JAKARTA (Hidayatullah.or.id) – Islam sebagai rahmah, jalan, dan pedoman perlu terus menerus ditransformasikan sebagai nilai yang diharapkan senantiasa membimbing dan mewarnai kehidupan umat manusia.
Karenannya, wawasan dan inspirasi Islam ini tidak hanya penting dinarasikan secara teologis simbolik, tetapi juga amat strategis disajikan secara universal rasional agar semakin banyak yang menangkap pesan pesan esensial di dalamnya sebagai risalah luhur yang membumi.

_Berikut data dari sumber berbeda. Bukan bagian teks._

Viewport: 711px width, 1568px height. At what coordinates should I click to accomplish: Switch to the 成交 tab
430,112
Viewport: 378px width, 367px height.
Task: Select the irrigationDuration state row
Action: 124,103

“Karena itu, penting sekali menguatkan gerakan dakwah transformatif ini dengan pendekatan logika umum sehingga ide ide besar tentang peradaban Islam bisa sampai dan dapat diterima secara lebih luas,” kata Ketua Yayasan Pondok Pesantren Hidayatullah Gunung Tembak, Ust. H. Hamzah Akbar.
Hal itu disampaikan Hamzah Akbar di Balikpapan saat menjadi narasumber pada acara Diskusi Daring Kamisan DPW Hidayatullah DKI Jakarta edisi ke-39 bertajuk “Silatnas, Apa Keuntungan Bagi Progresivitas Kader Kedepan” dalam rangka menyambut Silatnas Hidayatullah (Silatnas) 2023, Kamis, 26 Rabi’ul Awal 1445 (12/10/2023).
Menurut Hamzah, Islam adalah masa depan yang pada gilirannya menjadi apa yang telah digariskan Tuhan sebagai rahmat bagi kehidupan, merawat semesta, dan memandu manusia sebagai khalifah yang diamanatkan untuk memakmurkan alam ini.
Karenanya, memasuki usia 50 tahun kedua kini, terang Hamzah, Hidayatullah harus mengambil peran lebih kuat dalam kancah yang tentu tak lebih ringan dari 50 tahun pertama sebelumnya.
“Kalau kita mengambil jalan pikiran 50 tahun pertama, maka relevansinya untuk 50 tahun kedua Hidayatullah ini adalah adanya tantangan yang semakin tidak ringan dan membutuhkan energi yang lebih besar lagi. Pesan ini yang harus ditangkap,” kata Hamzah.
Oleh sebab itu, Hamzah mengatakan, Silatnas sebagai media kultural hendaknya tidak saja menjadi momen kebersamaan membangun memori kolektif sebagai warga Hidayatullah, tetap juga momentum reuni untuk menyadap energi Ilahi.
Menurutunya, sebagai wadah perjuangan, selalu diperlukan adanya media untuk terus menajamkan visi serta memantapkan langkah sehingga formulasinya selalu relevan dengan perkembangan zaman.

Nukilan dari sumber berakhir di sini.